Wir haben nun eine Reihe von Caches bei uns hier im Blog vorgestellt, die für die Mitnahme von Hunden sehr gut geeignet sind. Aber woran erkennt man, dass ein Cache hundgerecht ist?
Im Grunde genommen kann man einen Hund ja zu jedem Cache mitnehmen – selbst bei T5ern, wobei der Hund halt an dem Ausgangspunkt ggf. zurückbleiben muss (bspw. bei Klettercaches halt unten). Für uns ist es aber wichtig, dass der Wuffel die ganze Strecke mit gehen kann. Deshalb fallen alle Caches, aus dieser Betrachtung heraus, bei denen:
- der Hund am Ausgangspunkt zurück bleiben muss (z.B. Unterwassercaches)
- man mit dem Auto direkt vor den Cache vorfahren kann (Drive-Ins) und somit das Ausladen des Vierbeiners völlig unnötig ist.

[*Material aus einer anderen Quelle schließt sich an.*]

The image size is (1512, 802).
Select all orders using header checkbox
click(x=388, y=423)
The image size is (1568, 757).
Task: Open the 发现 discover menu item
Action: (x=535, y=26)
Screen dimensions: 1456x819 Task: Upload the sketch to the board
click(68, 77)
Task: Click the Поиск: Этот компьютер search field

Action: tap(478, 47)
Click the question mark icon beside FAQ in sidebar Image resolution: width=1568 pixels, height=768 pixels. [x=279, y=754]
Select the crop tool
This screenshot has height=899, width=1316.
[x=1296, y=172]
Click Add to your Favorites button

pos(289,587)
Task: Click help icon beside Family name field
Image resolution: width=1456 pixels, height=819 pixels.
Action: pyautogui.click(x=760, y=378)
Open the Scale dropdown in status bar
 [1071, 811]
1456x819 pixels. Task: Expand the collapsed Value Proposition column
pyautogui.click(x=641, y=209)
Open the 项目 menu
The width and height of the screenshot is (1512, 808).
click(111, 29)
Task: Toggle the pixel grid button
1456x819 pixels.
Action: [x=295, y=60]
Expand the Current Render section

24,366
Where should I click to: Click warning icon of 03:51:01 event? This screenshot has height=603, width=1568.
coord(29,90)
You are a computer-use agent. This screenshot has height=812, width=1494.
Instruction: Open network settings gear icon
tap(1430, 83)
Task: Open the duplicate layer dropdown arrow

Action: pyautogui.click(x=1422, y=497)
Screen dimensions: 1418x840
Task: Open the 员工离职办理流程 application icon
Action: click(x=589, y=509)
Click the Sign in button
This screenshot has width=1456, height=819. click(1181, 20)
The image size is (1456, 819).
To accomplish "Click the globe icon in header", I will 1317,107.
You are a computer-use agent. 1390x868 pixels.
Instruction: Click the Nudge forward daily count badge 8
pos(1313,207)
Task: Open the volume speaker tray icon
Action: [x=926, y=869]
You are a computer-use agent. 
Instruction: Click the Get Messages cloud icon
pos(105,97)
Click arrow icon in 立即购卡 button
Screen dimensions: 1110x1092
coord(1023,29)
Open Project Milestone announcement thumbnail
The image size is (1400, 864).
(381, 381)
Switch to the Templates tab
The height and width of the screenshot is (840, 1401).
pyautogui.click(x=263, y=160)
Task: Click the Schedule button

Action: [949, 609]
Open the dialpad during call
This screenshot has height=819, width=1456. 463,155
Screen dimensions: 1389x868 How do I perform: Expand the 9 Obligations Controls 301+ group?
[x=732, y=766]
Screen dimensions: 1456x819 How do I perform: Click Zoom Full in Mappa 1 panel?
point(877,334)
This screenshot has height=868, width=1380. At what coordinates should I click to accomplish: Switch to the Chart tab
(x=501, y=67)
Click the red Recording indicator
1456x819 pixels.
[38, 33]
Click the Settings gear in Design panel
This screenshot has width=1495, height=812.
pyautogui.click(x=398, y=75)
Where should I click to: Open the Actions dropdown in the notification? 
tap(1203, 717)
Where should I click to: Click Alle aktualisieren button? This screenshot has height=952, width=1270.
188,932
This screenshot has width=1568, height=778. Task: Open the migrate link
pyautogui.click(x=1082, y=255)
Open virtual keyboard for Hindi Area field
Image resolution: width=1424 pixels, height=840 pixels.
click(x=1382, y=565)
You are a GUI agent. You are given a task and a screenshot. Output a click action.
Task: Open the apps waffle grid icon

Unter letzteren Punkt fallen für uns auch die Drive-Ins, die gut als Ausgangspunkt für neue Gassi-Runden dienen könnten.
Auch Caches innerhalb eines Ortes / einer Siedlung werden wir hier nur wenige bis gar keine aufführen. Das hängt damit zusammen, dass wir persönlich Caches in Wäldern oder zwischen Wiesen und Feldern denen in Orten vorziehen. Wir finden es immer etwas anstrengend, mit dem Hund in die Stadt zu gehen, um dort zu cachen, zumal der Hund dort nicht freilaufen bzw. nur seltens die volle Länge der Leine ausnutzen kann.